What appears from the first line of the data below through the line containing "1512x800 pixels.", both included, should be copied exactly, and nothing else.

◆ Provided entries ◆
--- START ---

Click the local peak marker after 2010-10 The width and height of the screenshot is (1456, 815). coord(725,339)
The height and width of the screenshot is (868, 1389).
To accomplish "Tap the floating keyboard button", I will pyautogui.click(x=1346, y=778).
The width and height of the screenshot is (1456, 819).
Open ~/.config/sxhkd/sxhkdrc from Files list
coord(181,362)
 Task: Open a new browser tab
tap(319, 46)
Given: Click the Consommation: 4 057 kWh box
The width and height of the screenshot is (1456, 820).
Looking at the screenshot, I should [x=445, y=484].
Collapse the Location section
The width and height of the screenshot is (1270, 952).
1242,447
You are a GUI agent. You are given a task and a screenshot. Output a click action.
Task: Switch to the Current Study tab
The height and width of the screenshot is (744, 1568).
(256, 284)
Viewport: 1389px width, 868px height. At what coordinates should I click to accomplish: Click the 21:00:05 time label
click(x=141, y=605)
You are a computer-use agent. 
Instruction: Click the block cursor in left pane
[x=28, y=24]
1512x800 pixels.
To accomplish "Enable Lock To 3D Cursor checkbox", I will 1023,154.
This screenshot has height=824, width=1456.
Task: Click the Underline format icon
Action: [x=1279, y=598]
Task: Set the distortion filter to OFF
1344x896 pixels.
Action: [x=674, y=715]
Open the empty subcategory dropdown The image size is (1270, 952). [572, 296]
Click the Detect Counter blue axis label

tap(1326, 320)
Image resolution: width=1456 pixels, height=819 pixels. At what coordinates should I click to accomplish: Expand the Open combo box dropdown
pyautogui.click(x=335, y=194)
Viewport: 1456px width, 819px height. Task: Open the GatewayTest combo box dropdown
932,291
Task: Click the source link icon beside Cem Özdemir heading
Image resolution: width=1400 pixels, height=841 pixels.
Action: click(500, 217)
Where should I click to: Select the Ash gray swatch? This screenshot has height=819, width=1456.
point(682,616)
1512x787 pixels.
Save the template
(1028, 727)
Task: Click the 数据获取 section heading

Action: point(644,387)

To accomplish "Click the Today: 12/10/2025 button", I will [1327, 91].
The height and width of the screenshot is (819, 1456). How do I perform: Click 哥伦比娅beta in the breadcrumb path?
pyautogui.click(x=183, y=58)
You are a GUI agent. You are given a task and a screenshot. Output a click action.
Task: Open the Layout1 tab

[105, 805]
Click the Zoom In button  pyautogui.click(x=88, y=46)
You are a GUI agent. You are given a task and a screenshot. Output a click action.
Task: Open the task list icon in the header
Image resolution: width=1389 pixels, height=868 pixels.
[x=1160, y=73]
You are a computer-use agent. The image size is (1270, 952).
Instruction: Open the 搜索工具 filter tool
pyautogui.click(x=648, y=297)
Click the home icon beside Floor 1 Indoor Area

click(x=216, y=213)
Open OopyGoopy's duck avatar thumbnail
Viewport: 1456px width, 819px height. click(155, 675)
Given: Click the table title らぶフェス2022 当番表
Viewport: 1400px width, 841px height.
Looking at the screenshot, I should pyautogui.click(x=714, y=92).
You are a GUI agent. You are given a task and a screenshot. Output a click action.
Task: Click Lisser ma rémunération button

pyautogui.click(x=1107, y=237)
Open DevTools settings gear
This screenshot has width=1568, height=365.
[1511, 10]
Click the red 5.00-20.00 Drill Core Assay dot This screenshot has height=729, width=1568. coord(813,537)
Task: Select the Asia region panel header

--- END ---

◆ Completed exercise ◆
Click the local peak marker after 2010-10 The width and height of the screenshot is (1456, 815). coord(725,339)
The height and width of the screenshot is (868, 1389).
To accomplish "Tap the floating keyboard button", I will pyautogui.click(x=1346, y=778).
The width and height of the screenshot is (1456, 819).
Open ~/.config/sxhkd/sxhkdrc from Files list
coord(181,362)
 Task: Open a new browser tab
tap(319, 46)
Given: Click the Consommation: 4 057 kWh box
The width and height of the screenshot is (1456, 820).
Looking at the screenshot, I should [x=445, y=484].
Collapse the Location section
The width and height of the screenshot is (1270, 952).
1242,447
You are a GUI agent. You are given a task and a screenshot. Output a click action.
Task: Switch to the Current Study tab
The height and width of the screenshot is (744, 1568).
(256, 284)
Viewport: 1389px width, 868px height. At what coordinates should I click to accomplish: Click the 21:00:05 time label
click(x=141, y=605)
You are a computer-use agent. 
Instruction: Click the block cursor in left pane
[x=28, y=24]
1512x800 pixels.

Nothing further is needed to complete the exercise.